In 960, Kaifeng became the capital of the Northern Song dynasty and was renamed Dongjing -- the Eastern Capital. The city may have reached a population of 400,000, making it one of the largest urban centers on Earth. The imperial palace complex, of which the Dragon Pavilion was a part, anchored a city whose daily life is believed to be captured in Zhang Zeduan's famous painting Along the River During Qingming Festival, one of the most celebrated works in Chinese art history. The literary companion to that painting, Dongjing Meng Hua Lu -- Dreams of Splendor of the Eastern Capital -- records the city's markets, festivals, and street life with a vividness that still reads as modern. For a century and a half, Kaifeng was not merely a capital but a cultural phenomenon.

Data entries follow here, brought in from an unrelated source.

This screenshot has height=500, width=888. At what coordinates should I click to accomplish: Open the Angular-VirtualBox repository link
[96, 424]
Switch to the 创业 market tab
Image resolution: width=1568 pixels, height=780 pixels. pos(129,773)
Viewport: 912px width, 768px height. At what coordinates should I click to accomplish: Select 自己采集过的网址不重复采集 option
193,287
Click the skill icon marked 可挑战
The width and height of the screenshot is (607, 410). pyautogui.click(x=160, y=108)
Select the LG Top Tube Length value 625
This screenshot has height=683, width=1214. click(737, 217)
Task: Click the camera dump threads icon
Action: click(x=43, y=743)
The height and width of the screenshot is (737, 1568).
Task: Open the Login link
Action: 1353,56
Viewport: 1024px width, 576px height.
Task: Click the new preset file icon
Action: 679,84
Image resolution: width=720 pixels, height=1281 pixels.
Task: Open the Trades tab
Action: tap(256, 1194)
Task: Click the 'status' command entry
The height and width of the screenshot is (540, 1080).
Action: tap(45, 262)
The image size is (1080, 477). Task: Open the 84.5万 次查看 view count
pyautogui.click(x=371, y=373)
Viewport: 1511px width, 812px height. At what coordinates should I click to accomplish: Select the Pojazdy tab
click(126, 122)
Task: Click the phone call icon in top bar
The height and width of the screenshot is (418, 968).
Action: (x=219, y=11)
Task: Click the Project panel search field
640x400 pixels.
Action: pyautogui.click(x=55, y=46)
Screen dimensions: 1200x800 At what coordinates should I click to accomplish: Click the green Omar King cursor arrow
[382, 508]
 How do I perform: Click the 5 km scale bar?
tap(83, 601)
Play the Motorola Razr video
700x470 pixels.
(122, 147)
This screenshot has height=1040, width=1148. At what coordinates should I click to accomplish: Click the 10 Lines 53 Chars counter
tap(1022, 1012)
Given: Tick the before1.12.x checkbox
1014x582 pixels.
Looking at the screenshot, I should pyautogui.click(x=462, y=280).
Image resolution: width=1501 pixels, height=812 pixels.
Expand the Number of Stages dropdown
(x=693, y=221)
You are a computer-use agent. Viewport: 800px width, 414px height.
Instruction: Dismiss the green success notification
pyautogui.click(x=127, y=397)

Conquered, Flooded, Rebuilt

The Jurchen-led Jin dynasty captured Kaifeng in 1127, ending the Northern Song. They made the city their southern capital between 1157 and 1161, then moved their full imperial court there in 1214 while fleeing the Mongol advance from the north. Under the subsequent Yuan and Ming dynasties, Kaifeng was demoted from imperial capital to provincial seat. The Dragon Pavilion was destroyed and rebuilt multiple times through these centuries. The structure visitors see today traces its design to the reign of the Kangxi Emperor during the Qing dynasty, built atop the foundations of the original Song palace. But even this version has not survived continuously -- it was burned during the Chinese Civil War around 1948, and collapsed after a lightning strike during heavy rainstorms in 1994.

A Palace in Miniature

What remains today is a single grand hall -- a wooden structure measuring 19.10 meters east to west, 11.90 meters north to south, and standing 26.7 meters tall atop its brick terrace. It sits within Longting Park, surrounded by the lakes and gardens that have replaced the vast palace complex of the Song era. Most of the original imperial structures have been lost to floods, wars, and the simple accumulation of centuries. But archaeological excavations beneath the modern Song Capital Street, a 400-meter restored road running south from the park entrance, have revealed remains of the actual Song dynasty imperial way. The restored street is lined with two-story wooden buildings designed to evoke the scenes depicted in the Qingming scroll -- a reconstruction of a reconstruction, layers of aspiration reaching back toward a golden age that Kaifeng has never stopped remembering.

From the Air

Located at 34.81N, 114.35E in the northern part of Kaifeng's old city, Henan province. The pavilion sits atop its blue-brick terrace within Longting Park, adjacent to Yang Family Lake and Pan Family Lake. From low altitude, the park's water features and the pavilion's elevated position make it identifiable. Nearest major airport is Zhengzhou Xinzheng International (ZHCC/CGO), approximately 75 km west.